In other news, if vampires and bikes are not your thing, but your lovely is a plant person, check out this link: Persimmon trees. For V day I will give the German a plant, and I can say that here because he doesn’t actually read the site. heh heh. But I LOVE their website. I never thought botany could be sexy before, but I have been proven so wrong.
I am going to spill my guts to the internet. Although my last post was slightly accurate, I have spent more time then normal debating such things as furniture, kitchen faucets, and other odds and ends that normally would not occupy my time at all. It is also true that when I am busy I have less desire to write. However the little bit of free time I do have I have been spending in an activity I swore to myself I never would indulge in. But my friends are doing it too, and I just gave in to the peer pressure!
I am tearing through the Twilight books.
There it is out, I only started them last week, and despite being out of the house 12 hours a day, every waking second is spent reading those things!
And I am not sure my argument that I am learning German by watching the movie counts, as the books, despite a promise to only read them in German, have been purchased in English.
But it looks and sounds better in German doesn’t it:
(Let us not discuss why the simple fact is that German sounds good when spoken by vampires, rather than a typewriter eating tinfoil being kicked down the stairs. I will be kicked out of my apartment for even indulging in such talk).
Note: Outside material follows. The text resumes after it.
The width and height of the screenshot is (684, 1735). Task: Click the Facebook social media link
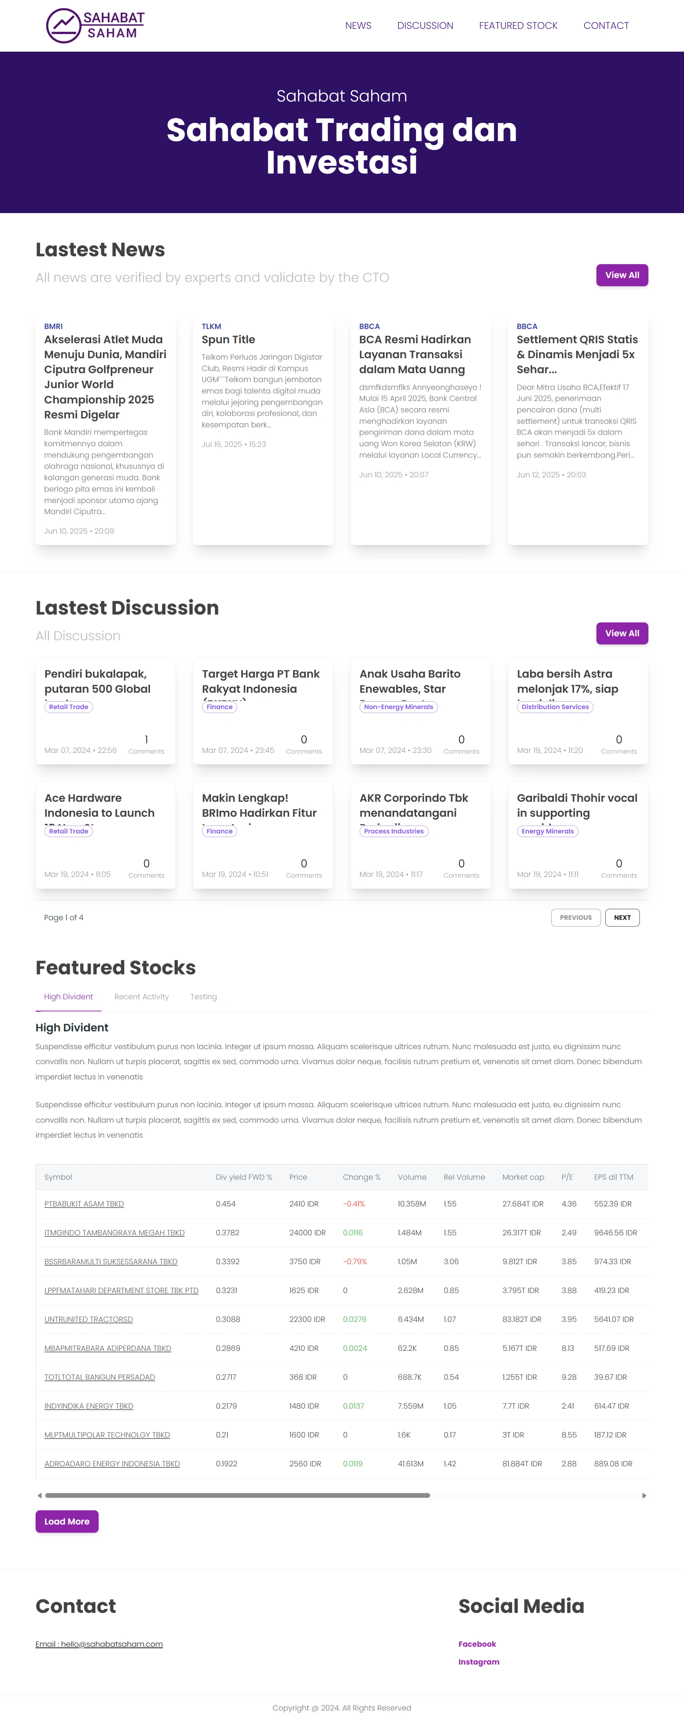tap(477, 1644)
My mother just emailed me to declare I must be busy, I am not even updating the blog. Seriously, I am crazy busy at the moment, but the sad part is half of it is work, the other half is spent running from one course to the next. When I am this busy however I dont feel any real desire to write, creatively or otherwise. My emails are going mostly unanswered and Im spending free time checking out office furniture. Seriously, I need to do something about my home office. I am quite happy with the switcharoo we did just before Christmas creating an office out of our bedroom. (It is also the spare bedroom as the couch in there turns into a bed ). But, when I have more than one student in there we just kind’ve try to hang on to a space of our own on the table like our lives depend on it.